• [ACTIVITY]:
In the copy, keep every line below as it is and leave out the pictures.

• [GIVEN RECORDS]:
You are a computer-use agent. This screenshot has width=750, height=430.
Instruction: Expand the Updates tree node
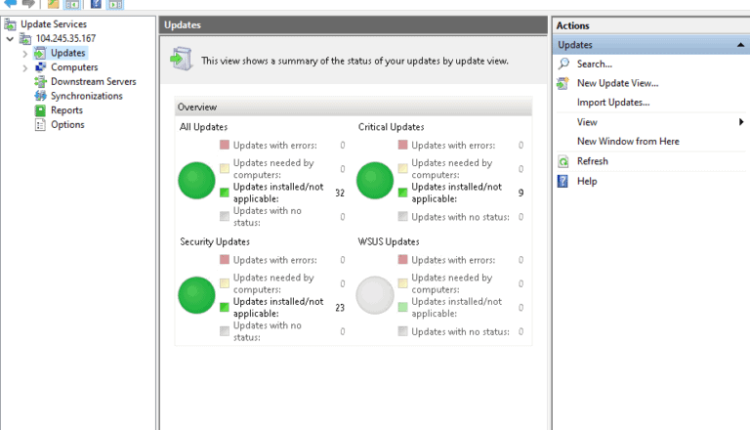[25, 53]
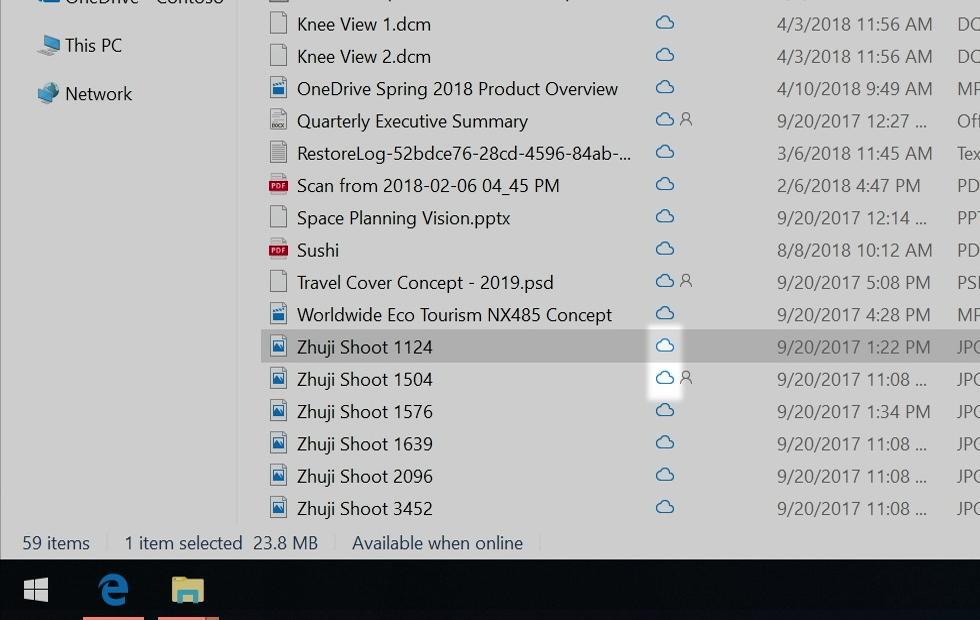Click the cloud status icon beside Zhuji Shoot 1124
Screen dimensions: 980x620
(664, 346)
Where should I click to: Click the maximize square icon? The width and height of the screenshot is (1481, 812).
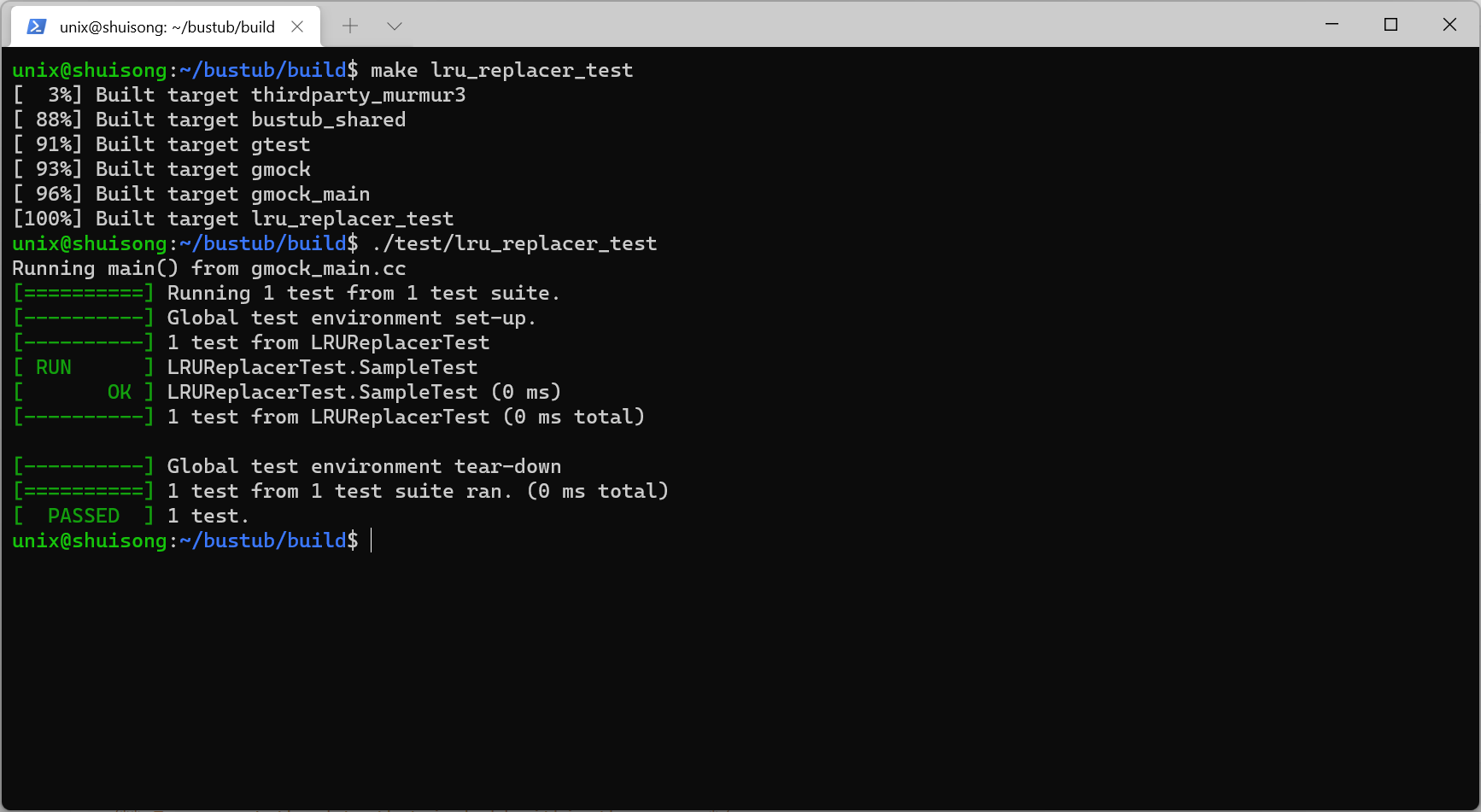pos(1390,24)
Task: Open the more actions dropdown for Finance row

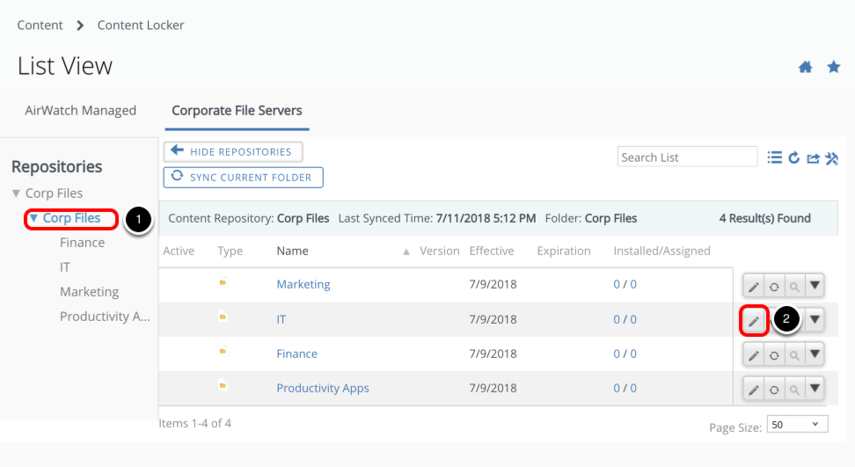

• [REPLY TO THE EXERCISE]:
You are a computer-use agent. This screenshot has width=750, height=430.
Instruction: Expand the Updates tree node
[25, 53]
Click the cloud status icon beside Zhuji Shoot 1124
Screen dimensions: 980x620
(664, 346)
Where should I click to: Click the maximize square icon? The width and height of the screenshot is (1481, 812).
pos(1390,24)
Task: Open the more actions dropdown for Finance row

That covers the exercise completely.